Ninguna región como la fronteriza ha desarrollado una relación de simbiosis con EU, lo cual hace que la economía de las comunidades de ambos lados sean mutuamente dependientes

“Sin lugar a dudas el arancel afecta a México, pero Coahuila sería uno de los principales afectados. Hacemos votos para que se arregle el tema, además queremos participar, si el tema es migratorio, vamos a entrarle entre gobierno del Estado y la Federación”.

La frase anterior corresponde a las declaraciones del gobernador del estado, Miguel Ángel Riquelme, respecto de la forma en la cual podría afectar a Coahuila el establecimiento de los aranceles extraordinarios recién anunciados por el presidente de los Estados Unidos, Donald Trump, si México no “resuelve” el problema del flujo migratorio ilegal hacia el vecino país.

Se trata, a no dudarlo, de uno de los temas que más deben preocupar a las entidades del norte del País, pues si el gobierno de Estados Unidos decide pasar de las palabras a los hechos, las repercusiones serán importantes y se sentirán, sobre todo, en la zona fronteriza con Estados Unidos.

La razón de ello es simple: ninguna región como la fronteriza ha desarrollado una relación de simbiosis con los Estados Unidos, lo cual hace que la economía de las comunidades de ambos lados de la línea divisoria sean mutuamente dependientes.

Sin embargo, aunque la interdependencia sea clara, la capacidad de resistencia es menor del lado mexicano y por ello es relevante la acotación que al respecto ha realizado el mandatario estatal.

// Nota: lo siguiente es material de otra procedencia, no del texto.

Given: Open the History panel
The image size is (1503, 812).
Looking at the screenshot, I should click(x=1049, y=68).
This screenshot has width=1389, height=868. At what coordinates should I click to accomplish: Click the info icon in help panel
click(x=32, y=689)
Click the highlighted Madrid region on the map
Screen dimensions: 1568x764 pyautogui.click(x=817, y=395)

“Si el tema tiene que ver con el flujo que hoy tenemos de la frontera sur hacia las distintas partes del País, sobre todo a nuestra frontera norte, pues hay que evitarlo de raíz y yo creo que ahí tenemos que sumarnos con los demás estados de la República”, dijo el titular del Ejecutivo coahuilense.

Valdrá la pena que en este aspecto los gobiernos, estatal y federal, se pongan de acuerdo a fin de establecer una estrategia conjunta que permita a las comunidades fronterizas, en primer lugar, y al País entero, en segundo lugar, afrontar con éxito una eventual embestida económica del gobierno de Trump.

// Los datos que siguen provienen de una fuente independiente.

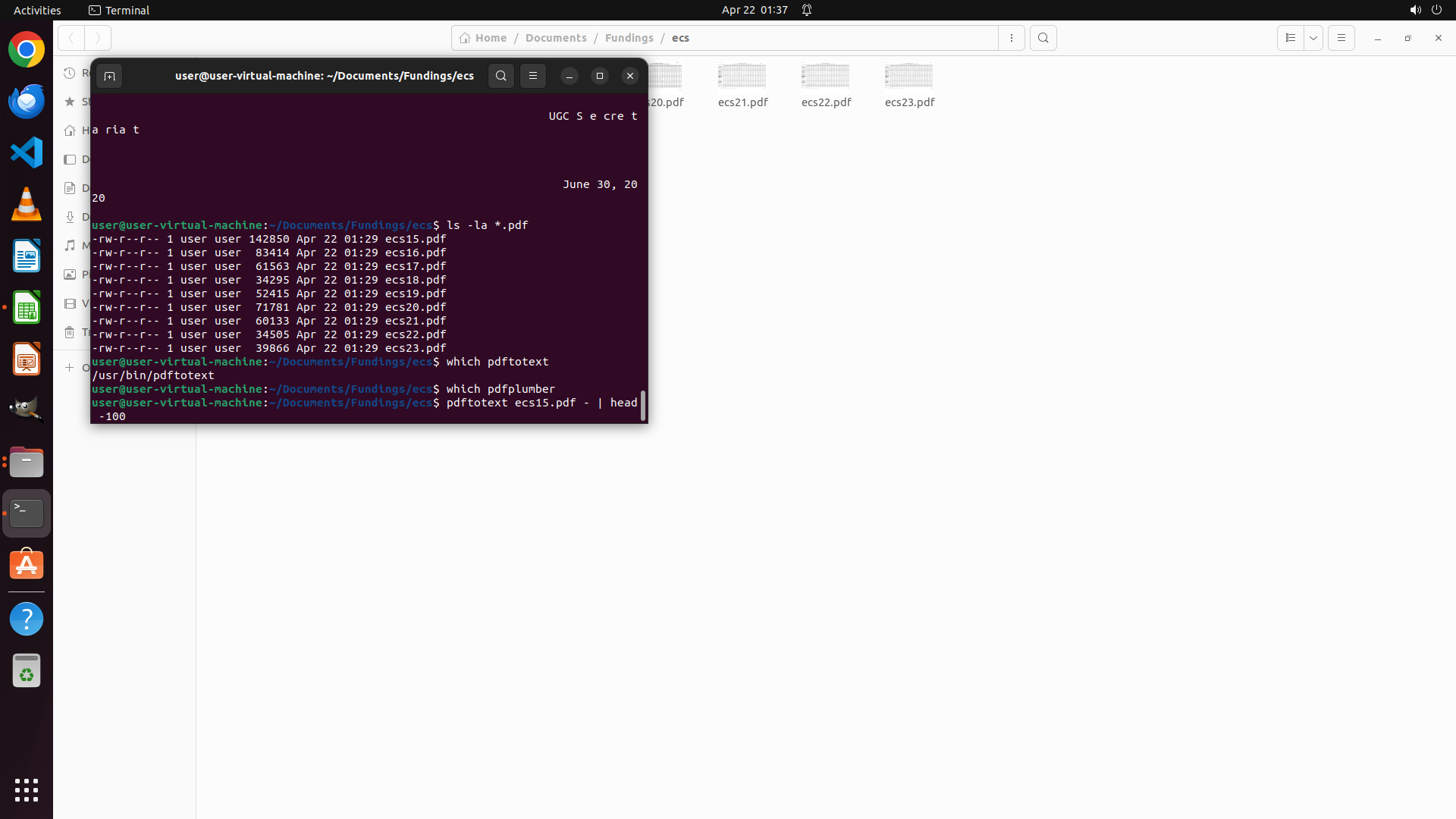
Task: Toggle file manager list view icon
Action: [x=1291, y=38]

La estrategia será particularmente útil en el caso de Coahuila si, como muestran las cifras de la Secretaría de Economía, la inversión extranjera directa que llega al estado está registrando una caída “en picada” y ello implica que la entidad pierda competitividad.

Y es que si se combinan la contracción de la inversión y los efectos de la “guerra comercial” anunciada por Trump, el 2019 puede tornar en un año particularmente complicado para la entidad en términos de variables macroeconómicas.

Es por ello una buena idea que el Gobierno de Coahuila se apreste a colaborar con la administración federal en la defensa de los intereses nacionales y a implementar las acciones que resulten necesarias para hacer frente a una eventual oleada arancelaria decretada por el presidente Trump.

Lo mejor será siempre, desde luego, que la estrategia conciliatoria del presidente López Obrador funcione, pero nunca estará de más prepararse para el peor de los escenarios.